══ EXTRAIT À LIRE

Facebook : par-delà le like et la colère
Il ne fait aujourd’hui aucun doute que l’industrie du tabac fut toujours consciente de la dangerosité des produits qu’elle écoulait. Comme il ne fait aucun doute que cette même industrie, de la campagne publicitaire des « flambeaux de la liberté » dans les années 1930 jusqu’à celles du Cowboy Marlboro dans les années 1980, fit toujours passer pour un vecteur d’émancipation ce qui était à la fois un poison et un vecteur d’aliénation.
Il ne fait aujourd’hui aucun doute que l’industrie pétrolière fut toujours parfaitement consciente des effets délétères de son extractivisme forcené sur le climat, et qu’elle chercha là aussi constamment à en nier les effets en jouant à la fois de lobbying politique, de désinformation médiatique et de corruption financière.
Dans une dizaine d’années, et peut-être même avant cela au rythme actuel des scandales qui se succèdent, il ne fera absolument aucun doute que les grandes firmes technologiques de « médias sociaux » étaient également parfaitement conscientes des effets délétères de leurs « services » sur la démocratie, et qu’elles ont toujours rivalisé d’un cynisme aveugle et mortifère pour présenter comme des outils d’émancipation ce qu’elles organisaient pour répondre uniquement à logiques d’aliénation servant un modèle économique lui-même tout à fait insoutenable sans sa part maudite ; part maudite qui repose sur des captations de valeurs et de données aussi indues que disproportionnées compte tenu de l’efficience du déploiement des services proposés.
Depuis son annus horribilis de 2018 (scandale Cambridge Analytica, piratage et fuite massive de données personnelles, recours à une agence de RP aux pratiques mafieuses, etc.) les polémiques et scandales ne cessent de s’enchaîner et la vie du PDG de Facebook est rythmée de sommations à comparaître et à s’expliquer devant les assemblées élues de tout un ensemble de pays, à commencer par le sien.
Ce que montre Frances Haugen
Les dernières révélations en date sont celles de la lanceuse d’alerte Frances Haugen, qui démontre et documente plusieurs faits. D’une part le régime à la fois arbitraire et discrétionnaire qui, selon que vous serez puissants (grand compte à forte notoriété) ou misérable, vous dispensera de certaines règles s’appliquant dans le cadre des CGU de la firme en termes de modération. Ensuite, le fait que la polarisation tellement reprochée à la firme est consciente et instrumentale, et non le résultat d’un algorithme souvent commodément présenté comme une sorte de causalité autonome. En effet si les discours polarisant l’opinion, si les avis clivants, si les discours capables de déclencher un sentiment de colère, d’indignation et parfois de haine sont tellement présents sur la plateforme, c’est parce qu’elle a choisi, choisi, d’affecter aux 6 émoticônes (inspirées des 6 émotions fondamentales de Paul Ekman) des valeurs différentes : la colère vaut ainsi 5 “points” alors que le like n’en vaut qu’un seul.

════
══ DONNÉES ENREGISTRÉES

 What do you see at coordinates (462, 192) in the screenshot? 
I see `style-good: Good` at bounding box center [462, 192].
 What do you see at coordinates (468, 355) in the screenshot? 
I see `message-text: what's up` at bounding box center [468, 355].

════

CONSIGNE 1 =
Résumez l'extrait à lire en deux phrases, s'il vous plaît.
CONSIGNE 2 =
Dans l'extrait à lire, de quoi s'inspirent les 6 émoticônes ?
Appuyez-vous uniquement sur l'extrait à lire.

RÉPONSE 1 =
Comme les industries du tabac et du pétrole, conscientes des méfaits de leurs produits, les grandes firmes de médias sociaux apparaîtront bientôt sans aucun doute conscientes des effets délétères de leurs services sur la démocratie, Facebook enchaînant les scandales depuis 2018. La lanceuse d'alerte Frances Haugen documente notamment un régime de modération qui dispense les comptes puissants de certaines règles et une polarisation voulue, la colère valant 5 points contre un seul pour le like.

RÉPONSE 2 =
Des 6 émotions fondamentales de Paul Ekman.